- TRAVAIL DEMANDÉ
1. Traduisez en anglais la phrase suivante de l'extrait sur l'eau : « Les amas d’eau proviennent des pluies ; les cours naturels naissent des sources. »
2. Poursuivez l'extrait sur l'eau stagnante et courante après sa dernière phrase.

*** EXTRAIT À LIRE

III. Ce qui rend l’eau stagnante ou courante, c’est la disposition des lieux : elle coule sur les plans inclinés ; en plaine, elle s’arrête immobile ; quelquefois le vent la pousse devant lui ; il y a alors contrainte plutôt qu’écoulement. Les amas d’eau proviennent des pluies ; les cours naturels naissent des sources. Rien n’empêche cependant que l’eau soit recueillie et naisse sur le même point ; témoin le lac Fucin, où les montagnes circonvoisines déversent leurs eaux pluviales[1]. Mais il recèle aussi dans son bassin des sources abondantes ; tellement que quand les torrents de l’hiver s’y jettent, son aspect ne change pas.

******
*** SECTION DES DONNÉES

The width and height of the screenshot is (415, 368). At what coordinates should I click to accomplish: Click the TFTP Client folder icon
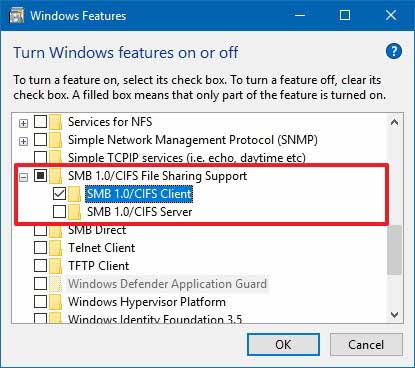[55, 266]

******

- RÉPONSES AUX EXERCICES
1. Accumulations of water come from rain; natural watercourses arise from springs.

2.
IV. Examinons en premier lieu comment la terre peut fournir à l’entretien continuel des fleuves, et d’où sort une telle quantité d’eau. On s’étonne que les fleuves ne grossissent pas sensiblement les mers ; il ne faut pas moins s’étonner que tous ces écoulements n’appauvrissent pas sensiblement la terre. D’où vient que ses réservoirs secrets regorgent au point de toujours couler et de suppléer incessamment à ses pertes ? La raison que nous donnerons pour les fleuves s’appliquera, quelle qu’elle soit, aux ruisseaux et aux fontaines.

V. Quelques auteurs prétendent que la terre réabsorbe toutes les eaux qu’elle épanche ; et que, si la mer ne grossit jamais, c’est qu’au lieu de s’assimiler les courants qui s’y jettent, elle les restitue aussitôt. D’invisibles conduits les ramènent sous terre ; on les a vus venir, ils s’en retournent secrètement ; les eaux de la mer se filtrent pendant ce trajet ; à force d’être battues dans les anfractuosités sans nombre de la terre, elles déposent leur amertume, et à travers les couches si variées du sol se dépouillent de leur saveur désagréable, pour devenir eaux tout à fait pures.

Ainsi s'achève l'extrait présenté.